NÃO DÁ PARA ESQUECER O QUE FOI FEITO NOS VERÕES PASSADOS.
Enganando a população se vendendo como um falso esquerdista, o hoje candidato a governador do Rio de Janeiro, Eduardo Paes, impôs, com o autoritarismo de um ditador, a pintura padronizada nos ônibus, medida que confunde as pessoas comuns e deixa as empresas de ônibus serem reconhecidas apenas por “especialistas”, sejam busólogos, autoridades e tecnocratas.
O “pesadelo sobre rodas” foi retomado em 2025 e criou um “baile de máscaras” que demonstrou a arrogância de Paes, que fala e age como um Luciano Huck da política, com a curiosa observação de que os dois são muito amigos e sentem admiração um pelo outro.
A pintura padronizada é apenas a cereja do bolo que inclui uma degradação do trabalho de fazer Michel Temer ficar de queixo caído. Motoristas acumulando função de cobrador e tendo que cumprir horário, sendo obrigado a aumentar a velocidade para compensar trechos congestionados dos trajetos.
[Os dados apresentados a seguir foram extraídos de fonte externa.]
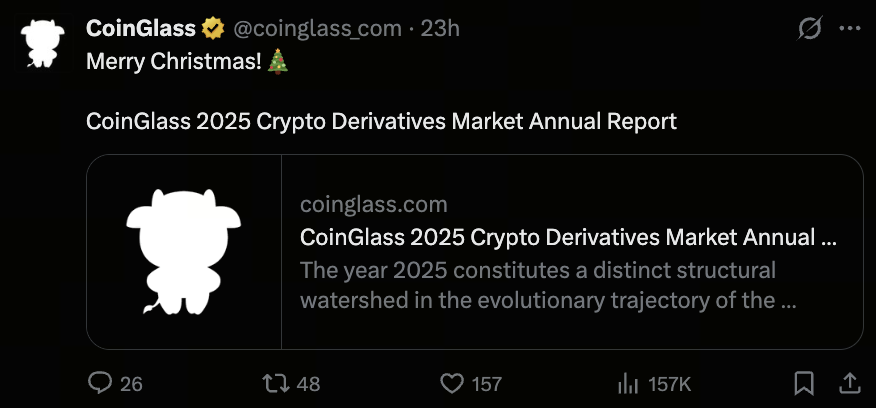The width and height of the screenshot is (876, 408).
Task: Open the card's bold Annual Report title
Action: [567, 238]
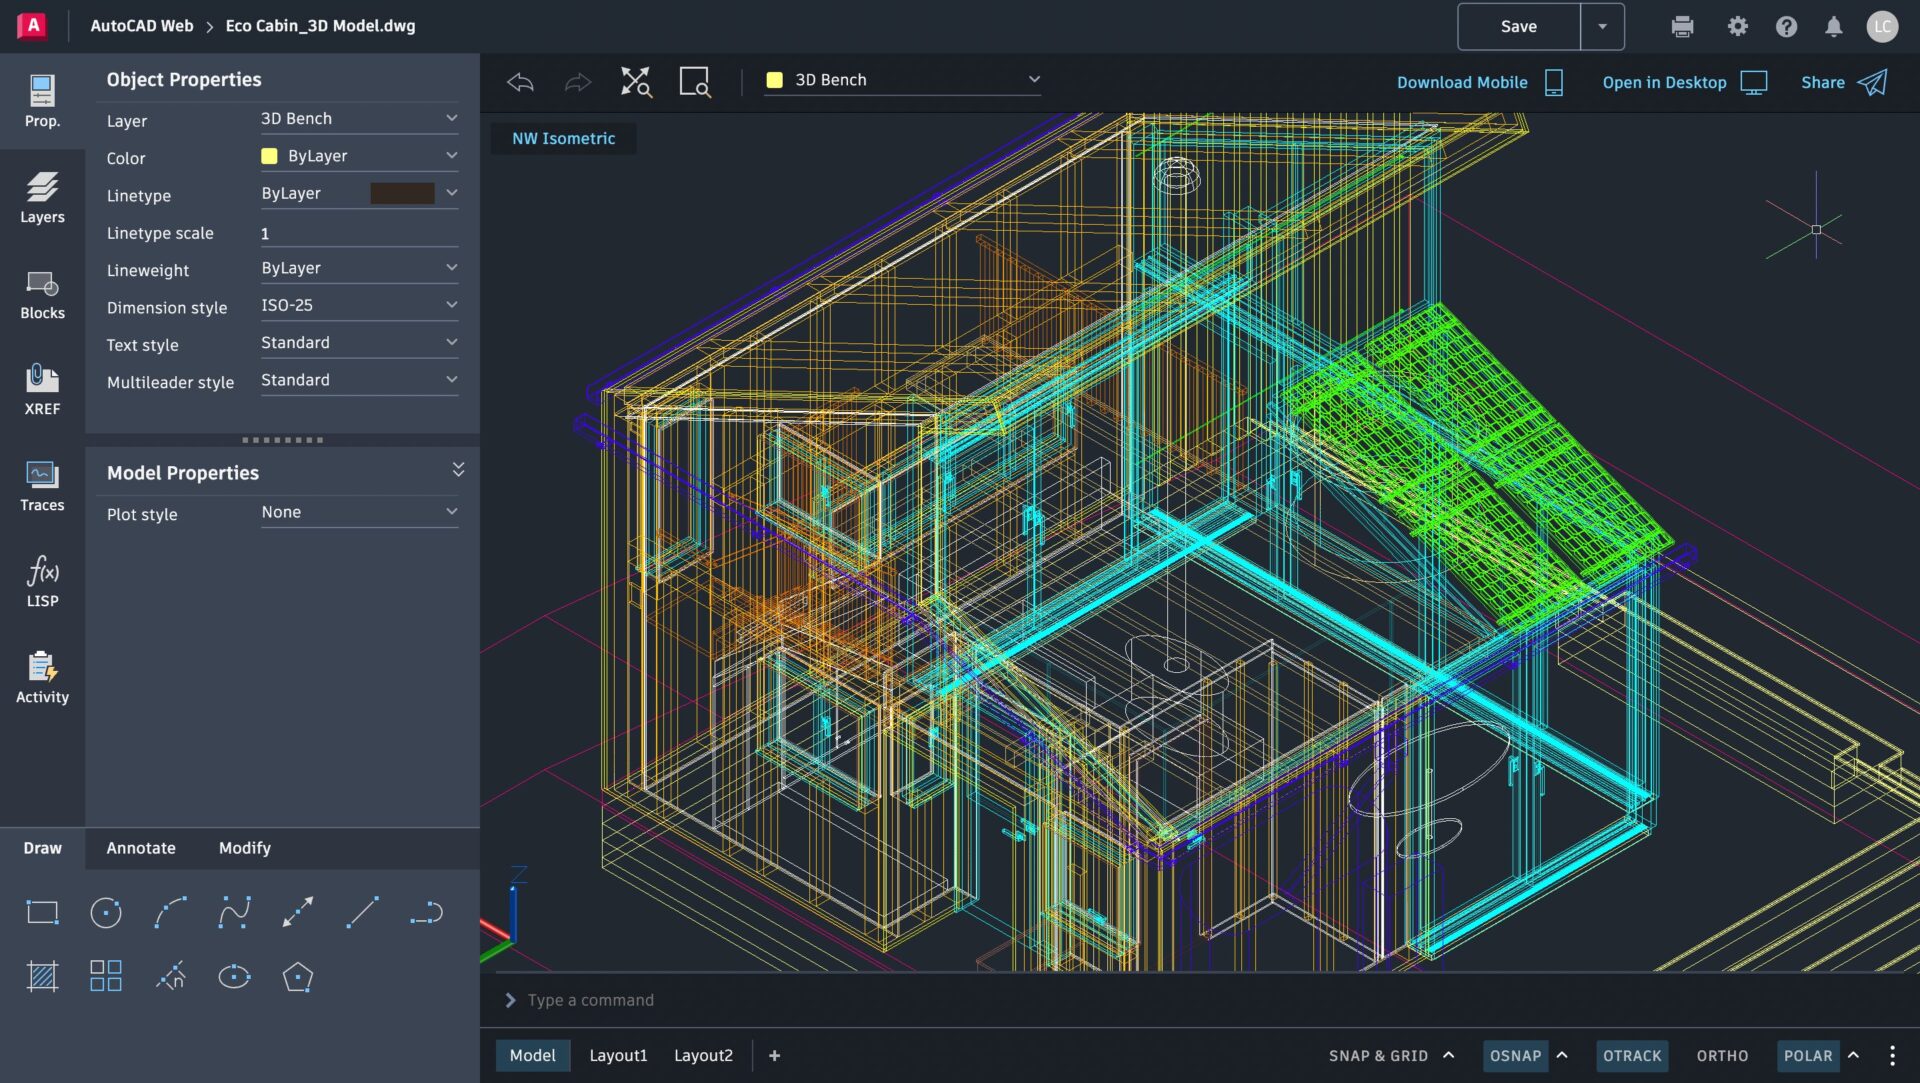Image resolution: width=1920 pixels, height=1083 pixels.
Task: Open the Traces panel
Action: pyautogui.click(x=42, y=485)
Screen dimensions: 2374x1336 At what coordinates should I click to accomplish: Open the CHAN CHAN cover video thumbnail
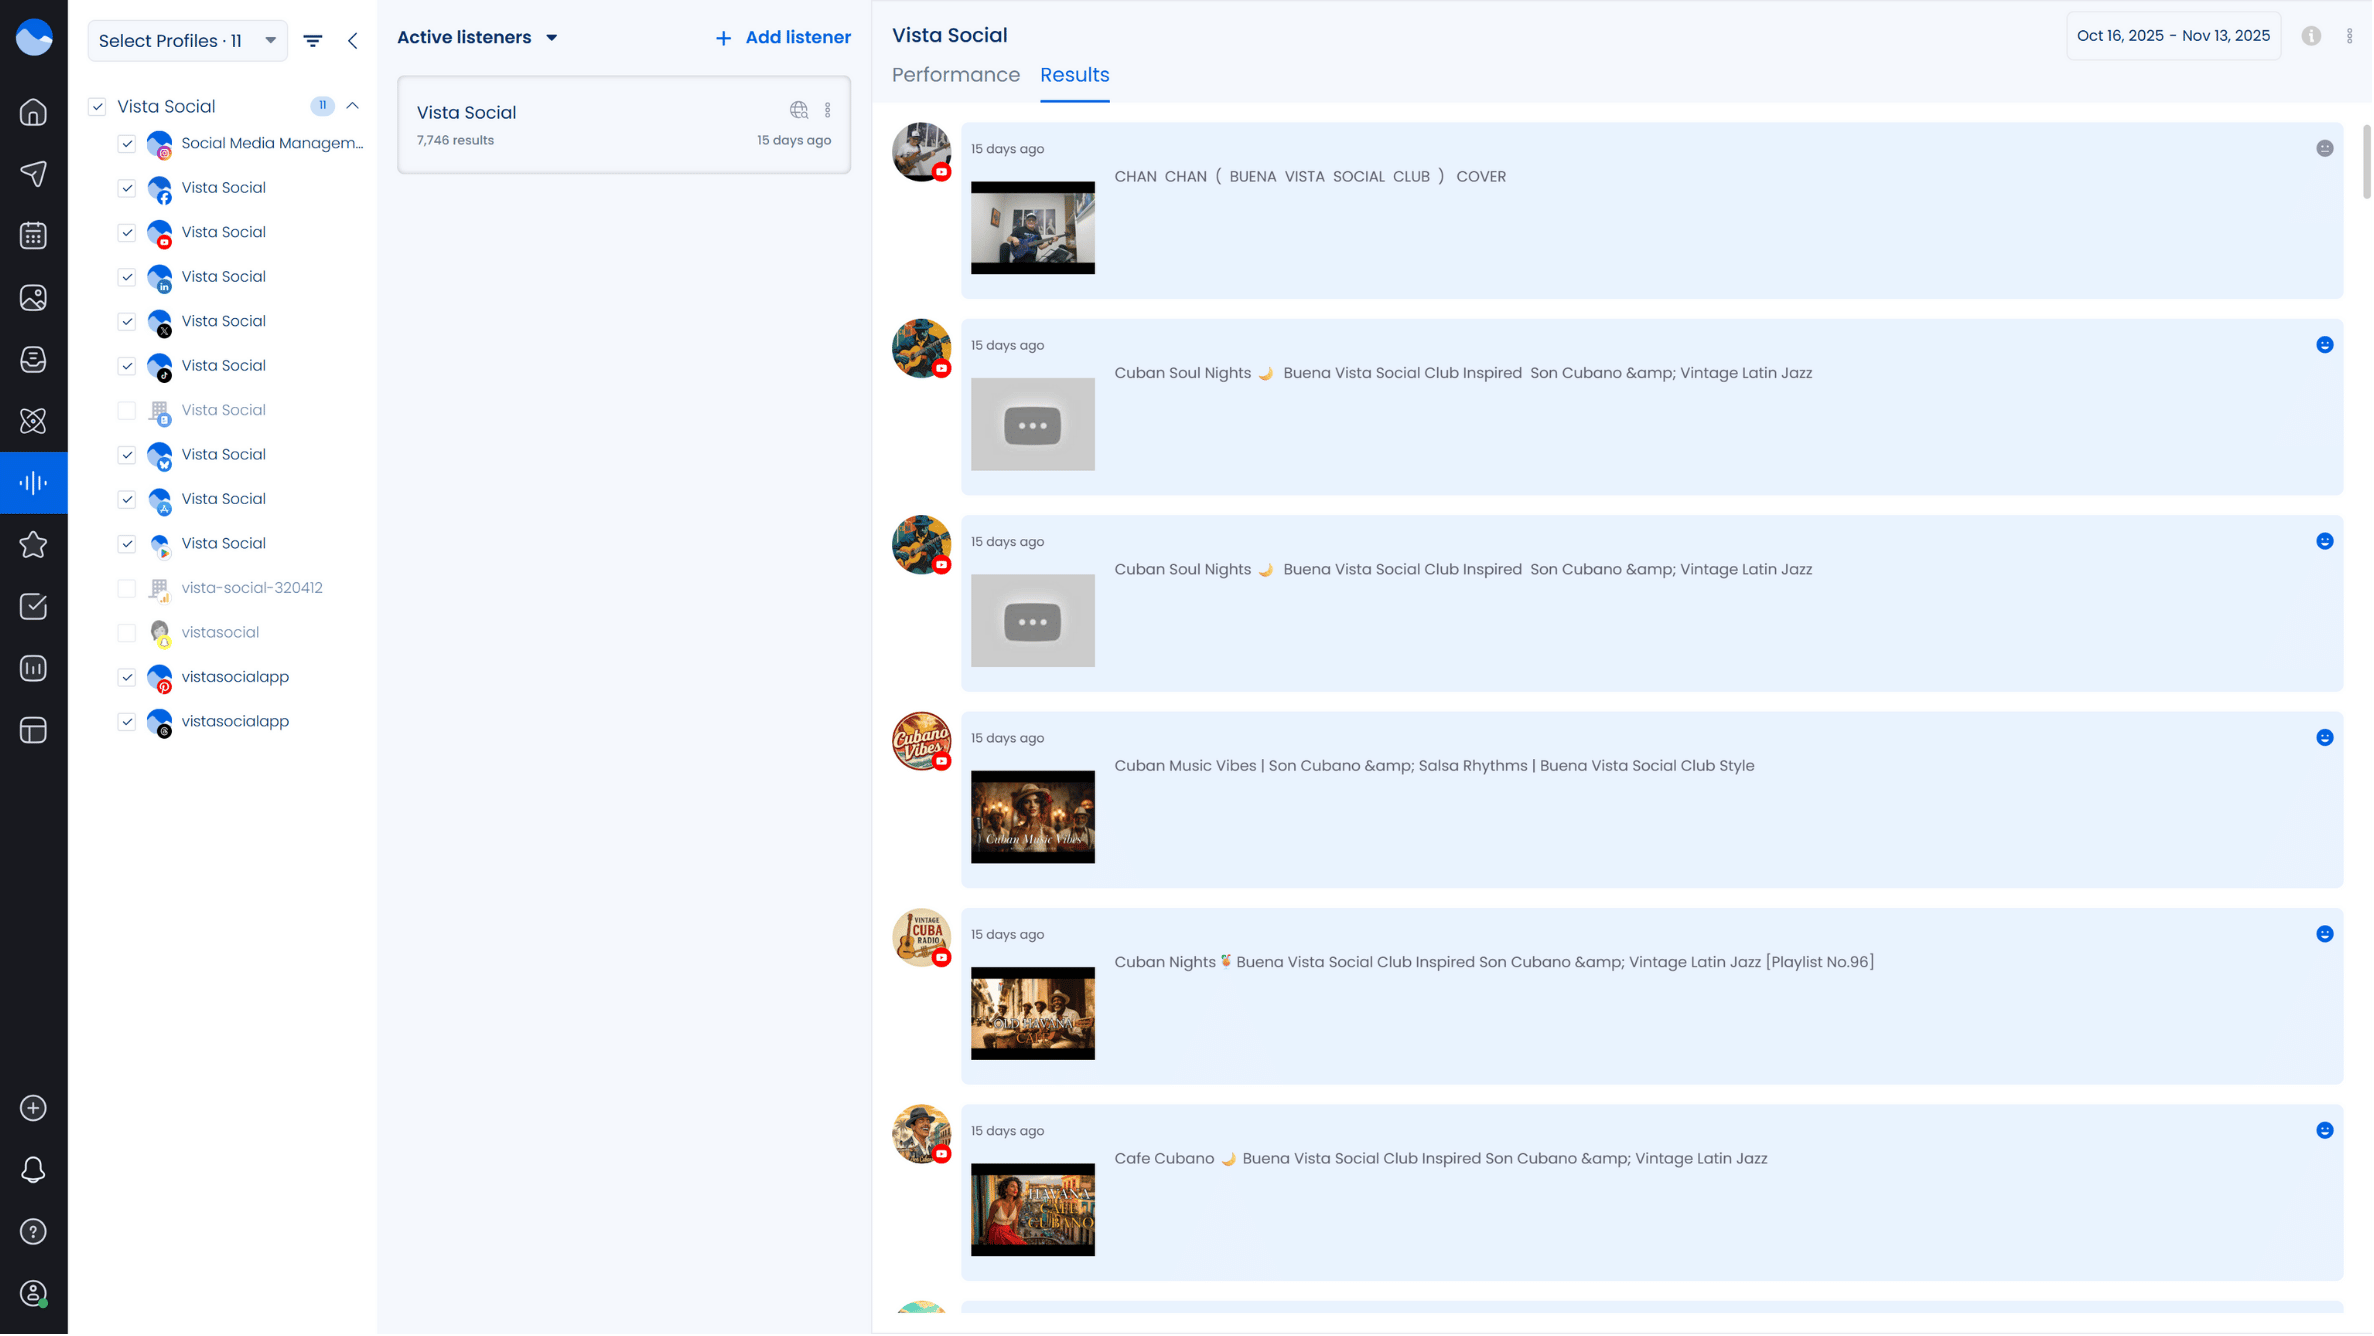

Redução de frotas de ônibus em circulação. Fim das linhas interzonas e aumento de baldeação, forçando até idosos a subir e descer duas ou três vezes de ônibus para chegarem aos destinos desejados.
Mas a medida já está atraindo o apoio de busólogos que, fazendo o julgamento de valor quanto ao “interesse público”, despejando um monte de mentiras sobre a vontade popular, defendem meramente interesses empresariais, usando o hobby para formar um gabinete junto às secretarias de Transporte de Paes e companhia. E são busólogos que só veem os ônibus de fora, não entendem a realidade vivida pelos passageiros, já que vários desses fãs de ônibus só usam automóvel.
O que se nota nesses busólogos é que, bem antes do bolsonarismo ser conhecido, eles já eram tietes de Jair Bolsonaro. Isso já em 2010, 2012. O reacionarismo dos busólogos do RJ que defendem a pintura padronizada, os “padronizetes”, é explícito no seu nível de intolerância e ataques a quem discorda deles.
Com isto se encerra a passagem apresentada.